# EXERCISE DETAILS
Copy exactly the lines that run from the one containing "This screenshot has width=1228, height=566." through the end of the entries, both ends included.

# RECORDS TO PROCESS
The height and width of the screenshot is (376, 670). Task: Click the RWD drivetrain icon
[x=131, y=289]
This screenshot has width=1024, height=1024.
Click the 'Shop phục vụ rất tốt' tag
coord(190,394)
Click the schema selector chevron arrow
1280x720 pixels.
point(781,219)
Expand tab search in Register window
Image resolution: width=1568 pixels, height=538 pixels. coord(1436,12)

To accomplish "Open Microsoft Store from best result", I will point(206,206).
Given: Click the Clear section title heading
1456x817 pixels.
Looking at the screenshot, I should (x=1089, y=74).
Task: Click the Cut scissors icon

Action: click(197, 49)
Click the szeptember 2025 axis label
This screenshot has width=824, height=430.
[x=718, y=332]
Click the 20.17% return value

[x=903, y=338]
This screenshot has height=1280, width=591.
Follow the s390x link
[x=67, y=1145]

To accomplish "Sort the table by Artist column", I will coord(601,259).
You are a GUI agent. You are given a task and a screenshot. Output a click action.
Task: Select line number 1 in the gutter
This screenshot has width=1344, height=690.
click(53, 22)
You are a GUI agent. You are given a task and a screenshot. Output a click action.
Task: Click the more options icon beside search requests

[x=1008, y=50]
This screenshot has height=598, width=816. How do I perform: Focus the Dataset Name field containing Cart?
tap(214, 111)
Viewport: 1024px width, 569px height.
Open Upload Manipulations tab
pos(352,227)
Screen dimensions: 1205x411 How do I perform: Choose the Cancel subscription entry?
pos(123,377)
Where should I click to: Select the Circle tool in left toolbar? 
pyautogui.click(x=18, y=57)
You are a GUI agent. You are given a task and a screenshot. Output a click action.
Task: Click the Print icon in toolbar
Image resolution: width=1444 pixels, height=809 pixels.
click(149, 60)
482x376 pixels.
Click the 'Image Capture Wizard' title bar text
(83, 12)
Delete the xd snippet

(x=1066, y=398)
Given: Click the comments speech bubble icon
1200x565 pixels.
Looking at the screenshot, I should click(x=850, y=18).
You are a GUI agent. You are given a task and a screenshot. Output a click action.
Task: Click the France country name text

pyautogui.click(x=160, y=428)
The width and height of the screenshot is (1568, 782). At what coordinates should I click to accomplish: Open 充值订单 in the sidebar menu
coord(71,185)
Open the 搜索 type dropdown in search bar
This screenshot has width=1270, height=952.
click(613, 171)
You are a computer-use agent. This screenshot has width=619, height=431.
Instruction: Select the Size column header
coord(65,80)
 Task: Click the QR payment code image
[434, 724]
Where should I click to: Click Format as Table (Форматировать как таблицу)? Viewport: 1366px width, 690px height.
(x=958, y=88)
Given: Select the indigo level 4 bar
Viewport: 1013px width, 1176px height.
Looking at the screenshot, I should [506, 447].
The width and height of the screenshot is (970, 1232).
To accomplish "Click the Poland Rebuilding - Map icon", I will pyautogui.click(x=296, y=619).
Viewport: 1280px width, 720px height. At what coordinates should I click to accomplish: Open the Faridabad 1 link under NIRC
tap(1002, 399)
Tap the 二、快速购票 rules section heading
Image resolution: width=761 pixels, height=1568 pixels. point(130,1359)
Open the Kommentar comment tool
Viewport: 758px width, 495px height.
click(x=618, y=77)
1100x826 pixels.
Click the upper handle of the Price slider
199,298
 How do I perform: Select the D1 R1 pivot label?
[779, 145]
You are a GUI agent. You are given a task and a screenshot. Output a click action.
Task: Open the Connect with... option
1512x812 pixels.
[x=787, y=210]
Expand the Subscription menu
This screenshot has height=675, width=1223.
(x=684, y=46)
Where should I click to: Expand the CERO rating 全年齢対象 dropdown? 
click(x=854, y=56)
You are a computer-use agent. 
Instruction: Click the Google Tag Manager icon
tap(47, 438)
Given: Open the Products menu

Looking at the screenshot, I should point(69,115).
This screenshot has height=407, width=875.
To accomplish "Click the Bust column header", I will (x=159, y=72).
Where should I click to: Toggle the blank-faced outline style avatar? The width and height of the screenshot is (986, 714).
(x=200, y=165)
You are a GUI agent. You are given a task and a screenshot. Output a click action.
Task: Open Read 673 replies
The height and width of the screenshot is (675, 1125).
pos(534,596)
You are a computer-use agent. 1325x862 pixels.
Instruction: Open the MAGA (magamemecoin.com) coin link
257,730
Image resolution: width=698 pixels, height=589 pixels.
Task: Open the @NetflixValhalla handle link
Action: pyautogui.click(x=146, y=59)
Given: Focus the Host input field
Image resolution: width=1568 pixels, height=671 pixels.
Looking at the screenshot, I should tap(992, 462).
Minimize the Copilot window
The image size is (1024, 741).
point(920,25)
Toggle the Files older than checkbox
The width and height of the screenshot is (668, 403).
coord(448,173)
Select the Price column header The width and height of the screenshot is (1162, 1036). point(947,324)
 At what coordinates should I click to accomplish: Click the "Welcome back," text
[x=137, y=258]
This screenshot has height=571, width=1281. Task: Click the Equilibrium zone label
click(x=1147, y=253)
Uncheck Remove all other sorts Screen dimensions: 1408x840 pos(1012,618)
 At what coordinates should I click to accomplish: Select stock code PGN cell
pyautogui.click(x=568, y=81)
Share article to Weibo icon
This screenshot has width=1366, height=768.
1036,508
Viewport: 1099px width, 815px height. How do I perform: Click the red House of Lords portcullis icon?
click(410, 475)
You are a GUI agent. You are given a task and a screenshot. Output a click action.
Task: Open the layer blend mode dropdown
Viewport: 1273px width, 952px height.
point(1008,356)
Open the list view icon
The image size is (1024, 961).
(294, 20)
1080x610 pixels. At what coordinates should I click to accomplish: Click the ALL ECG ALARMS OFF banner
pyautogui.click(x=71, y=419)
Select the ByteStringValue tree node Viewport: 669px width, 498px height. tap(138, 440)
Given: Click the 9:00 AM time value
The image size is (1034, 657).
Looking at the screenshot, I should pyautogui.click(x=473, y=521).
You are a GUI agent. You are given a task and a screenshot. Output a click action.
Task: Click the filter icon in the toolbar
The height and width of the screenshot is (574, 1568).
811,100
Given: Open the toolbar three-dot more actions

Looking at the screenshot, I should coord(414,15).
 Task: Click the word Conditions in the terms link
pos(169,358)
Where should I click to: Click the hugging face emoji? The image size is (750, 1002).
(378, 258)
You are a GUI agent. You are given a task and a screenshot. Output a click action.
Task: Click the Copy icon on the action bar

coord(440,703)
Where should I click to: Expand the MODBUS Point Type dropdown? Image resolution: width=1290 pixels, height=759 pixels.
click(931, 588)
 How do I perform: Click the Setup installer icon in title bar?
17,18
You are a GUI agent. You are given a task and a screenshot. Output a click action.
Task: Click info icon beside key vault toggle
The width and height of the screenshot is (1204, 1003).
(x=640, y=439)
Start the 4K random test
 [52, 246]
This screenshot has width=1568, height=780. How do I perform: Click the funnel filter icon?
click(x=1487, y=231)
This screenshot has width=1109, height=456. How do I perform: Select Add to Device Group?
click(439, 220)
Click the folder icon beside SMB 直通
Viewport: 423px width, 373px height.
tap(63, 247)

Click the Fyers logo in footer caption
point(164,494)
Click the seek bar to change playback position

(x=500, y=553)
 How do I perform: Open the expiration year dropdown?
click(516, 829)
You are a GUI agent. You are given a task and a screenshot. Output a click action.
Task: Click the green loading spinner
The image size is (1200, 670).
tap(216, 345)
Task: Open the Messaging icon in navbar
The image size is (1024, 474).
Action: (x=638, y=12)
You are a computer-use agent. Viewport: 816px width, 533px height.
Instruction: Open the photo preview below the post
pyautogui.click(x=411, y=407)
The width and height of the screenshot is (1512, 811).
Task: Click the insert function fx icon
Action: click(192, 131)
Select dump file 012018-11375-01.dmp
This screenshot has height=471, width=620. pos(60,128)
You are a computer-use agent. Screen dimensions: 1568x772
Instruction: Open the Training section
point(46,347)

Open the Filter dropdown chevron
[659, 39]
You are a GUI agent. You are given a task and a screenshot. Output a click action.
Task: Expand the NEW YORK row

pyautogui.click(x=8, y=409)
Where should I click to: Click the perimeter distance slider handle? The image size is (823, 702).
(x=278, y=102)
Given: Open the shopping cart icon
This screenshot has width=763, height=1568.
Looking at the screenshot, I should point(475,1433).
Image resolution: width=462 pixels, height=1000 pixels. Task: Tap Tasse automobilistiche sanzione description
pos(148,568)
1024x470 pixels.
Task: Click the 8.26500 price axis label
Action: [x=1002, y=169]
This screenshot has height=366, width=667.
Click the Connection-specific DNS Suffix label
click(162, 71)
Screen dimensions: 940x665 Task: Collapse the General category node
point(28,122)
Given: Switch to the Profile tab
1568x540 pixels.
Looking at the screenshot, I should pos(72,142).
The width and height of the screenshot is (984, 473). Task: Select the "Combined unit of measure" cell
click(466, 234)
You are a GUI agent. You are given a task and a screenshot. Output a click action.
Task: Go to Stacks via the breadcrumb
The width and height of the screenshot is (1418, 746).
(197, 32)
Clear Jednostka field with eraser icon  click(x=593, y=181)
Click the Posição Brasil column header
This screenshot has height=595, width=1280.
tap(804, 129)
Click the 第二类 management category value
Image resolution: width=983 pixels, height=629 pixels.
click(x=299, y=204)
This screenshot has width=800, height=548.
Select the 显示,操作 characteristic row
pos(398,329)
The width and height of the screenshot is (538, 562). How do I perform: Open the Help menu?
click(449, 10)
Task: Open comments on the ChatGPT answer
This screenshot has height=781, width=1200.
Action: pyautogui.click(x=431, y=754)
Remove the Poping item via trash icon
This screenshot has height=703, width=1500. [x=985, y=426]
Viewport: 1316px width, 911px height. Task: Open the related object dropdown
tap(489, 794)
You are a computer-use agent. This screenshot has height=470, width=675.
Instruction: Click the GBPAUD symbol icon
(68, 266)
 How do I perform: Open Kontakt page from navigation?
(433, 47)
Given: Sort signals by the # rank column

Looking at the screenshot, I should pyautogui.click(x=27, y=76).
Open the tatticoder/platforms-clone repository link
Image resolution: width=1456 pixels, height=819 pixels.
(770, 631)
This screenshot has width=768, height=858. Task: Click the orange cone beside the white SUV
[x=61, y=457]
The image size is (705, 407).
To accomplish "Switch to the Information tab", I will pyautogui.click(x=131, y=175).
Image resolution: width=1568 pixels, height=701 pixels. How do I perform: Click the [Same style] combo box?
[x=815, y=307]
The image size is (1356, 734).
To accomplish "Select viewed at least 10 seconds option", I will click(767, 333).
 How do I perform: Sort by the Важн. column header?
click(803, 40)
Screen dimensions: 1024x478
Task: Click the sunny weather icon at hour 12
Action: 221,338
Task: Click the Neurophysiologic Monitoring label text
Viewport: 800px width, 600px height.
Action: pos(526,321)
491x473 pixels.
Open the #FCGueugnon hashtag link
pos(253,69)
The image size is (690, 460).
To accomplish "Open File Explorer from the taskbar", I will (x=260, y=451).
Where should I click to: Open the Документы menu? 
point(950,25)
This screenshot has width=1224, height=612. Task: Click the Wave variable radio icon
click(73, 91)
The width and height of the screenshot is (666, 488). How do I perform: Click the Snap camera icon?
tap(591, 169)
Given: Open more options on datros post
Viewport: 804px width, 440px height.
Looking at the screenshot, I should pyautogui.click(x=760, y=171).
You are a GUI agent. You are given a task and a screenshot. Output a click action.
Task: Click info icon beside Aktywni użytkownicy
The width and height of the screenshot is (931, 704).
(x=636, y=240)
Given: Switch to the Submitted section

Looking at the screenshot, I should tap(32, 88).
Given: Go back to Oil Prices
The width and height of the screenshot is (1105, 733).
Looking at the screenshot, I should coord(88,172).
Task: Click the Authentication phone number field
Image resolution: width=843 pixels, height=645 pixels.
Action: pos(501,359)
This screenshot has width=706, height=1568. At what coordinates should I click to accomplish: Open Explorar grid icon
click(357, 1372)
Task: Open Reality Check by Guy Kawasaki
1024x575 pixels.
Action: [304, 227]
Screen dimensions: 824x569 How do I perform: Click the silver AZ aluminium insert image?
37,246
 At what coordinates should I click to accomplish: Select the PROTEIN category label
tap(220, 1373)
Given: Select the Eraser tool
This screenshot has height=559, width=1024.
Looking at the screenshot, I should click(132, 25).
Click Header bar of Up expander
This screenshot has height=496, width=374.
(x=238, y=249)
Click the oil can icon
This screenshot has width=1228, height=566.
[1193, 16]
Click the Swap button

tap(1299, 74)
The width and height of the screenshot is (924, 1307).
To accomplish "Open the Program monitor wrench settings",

# RESPONSE FOR THIS EXERCISE
This screenshot has width=1228, height=566.
[1193, 16]
Click the Swap button

tap(1299, 74)
The width and height of the screenshot is (924, 1307).
To accomplish "Open the Program monitor wrench settings",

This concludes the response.